### [Source passage]
__________________________________________________

In honor of National Hispanic Heritage Month, TIAA hosted several events in September and October that educated and entertained employees about the Latino culture and community.

Hispanic Heritage Month starts September 15, which marks the independence of many Latin American countries, and ends on October 15. This month celebrates the histories, cultures and contributions of Hispanic and Latino Americans. TIAA’s Business Resource Group (BRG) for Latino and Hispanic professionals, called Unite, planned Hispanic Heritage Month events with a focus on career and economic growth of the Latino community.

On September 26, the Unite BRG welcomed a company-wide conversation with Dr. Robert Rodriguez (pictured: Dr. Robert Rodriguez {in middle} with TIAA employees in Chicago) live in Chicago and via video conference to office locations nationwide. Dr. Rodriguez is the founder and president of Dr. Robert Rodriguez Advisors LLC (DRR Advisors), a diversity consulting firm that helps business leaders elevate the impact and effectiveness of workplace inclusion initiatives.

Nationally-acclaimed speaker Dr. Rodriguez discussed the current state of Latino leadership in corporate America, including case studies of corporations and how they effectively recruit, hire and retain Latino/Hispanic talent and use that talent as an asset for their businesses. He also shared why companies view the U.S. Latino community as a catalyst for economic growth and the next great source of intellectual capital.

Dr. Rodriguez stressed the importance of people bringing their true selves to work, including their true heritage. This will become more prevalent as the workforce of the future will be heavily Hispanic/Latino – the fastest growing population in the U.S. – surpassing other ethnicities and soon to reach 25 percent, he explained.

__________________________________________________

Stored records:
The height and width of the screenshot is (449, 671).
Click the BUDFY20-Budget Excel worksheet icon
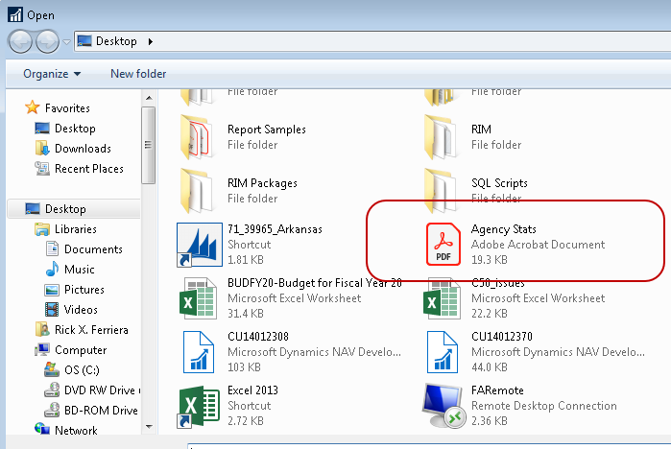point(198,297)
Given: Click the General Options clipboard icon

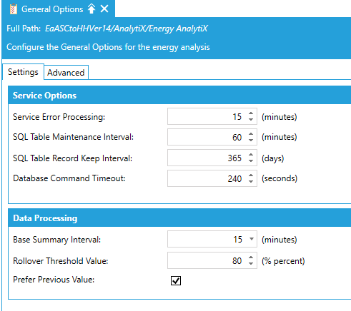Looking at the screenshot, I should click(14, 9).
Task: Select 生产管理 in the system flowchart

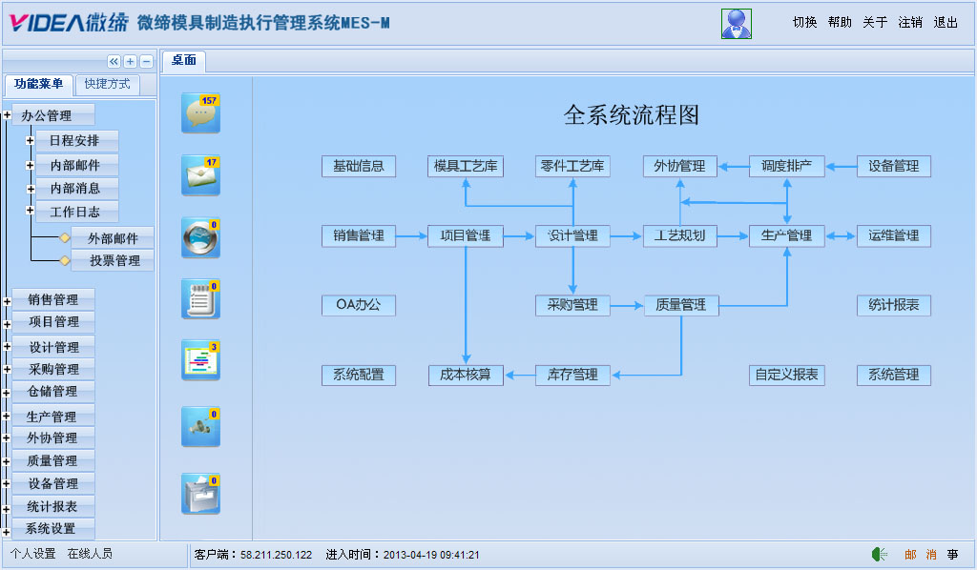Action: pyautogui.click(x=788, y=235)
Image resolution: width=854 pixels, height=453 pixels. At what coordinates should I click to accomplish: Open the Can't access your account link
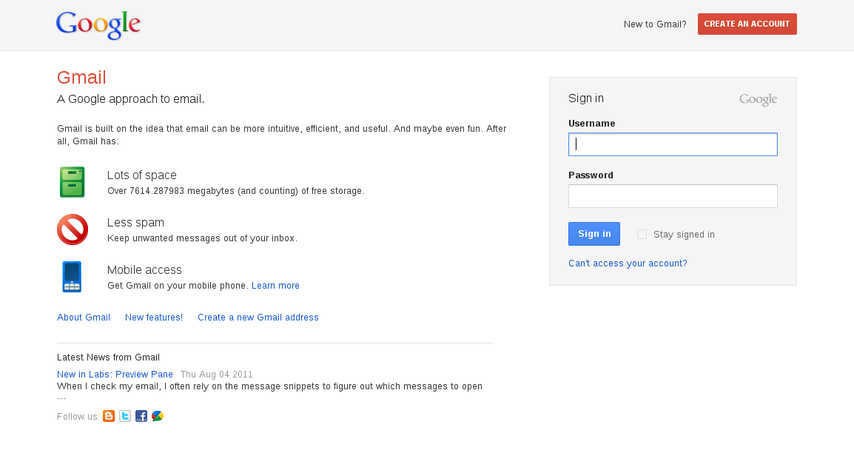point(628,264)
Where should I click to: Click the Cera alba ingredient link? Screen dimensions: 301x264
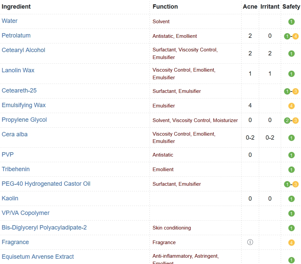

__________________________________________________

Please take the passage on TIAA's Hispanic Heritage Month events further, starting after its final sentence.

Despite the growth of the Latino population, there is still a disparity of Latinos in leadership positions and on boards in corporate America. Dr. Rodriguez encourages organizations and employees to create workplace conditions that allow people to feel comfortable and safe to bring their true selves to work, and to not tell people to leave their culture at home.

Additional activities were held throughout the months of September and October in multiple TIAA offices to celebrate Hispanic Heritage Month, including talent development sessions, salsa dance lessons and other cultural dance performances, plus volunteer events at nonprofits NC MedAssist in Charlotte and Junior Achievement in Dallas – all held by the Unite BRG local chapters in Charlotte, Chicago, Dallas, Denver, Jacksonville and New York.

On October 2, TIAA’s Unite BRG held a Personal Branding Best Practices session open to all employees to learn how the “Performance, Image and Exposure (P.I.E.)” model can help them balance and positively impact their career and success.

These events highlight the contributions of the Latino and Hispanic culture, and showcase the wonderful work of TIAA volunteers and colleagues as part of the Unite BRG. TIAA invites all of its employees to attend these informative and engaging national and local events that celebrate TIAA’s diverse and inclusive culture and the heritage month.

Started in 1968, Hispanic Heritage Month commences each year on September 15, the anniversary of the independence of five Latin American countries: Costa Rica, El Salvador, Guatemala, Honduras and Nicaragua.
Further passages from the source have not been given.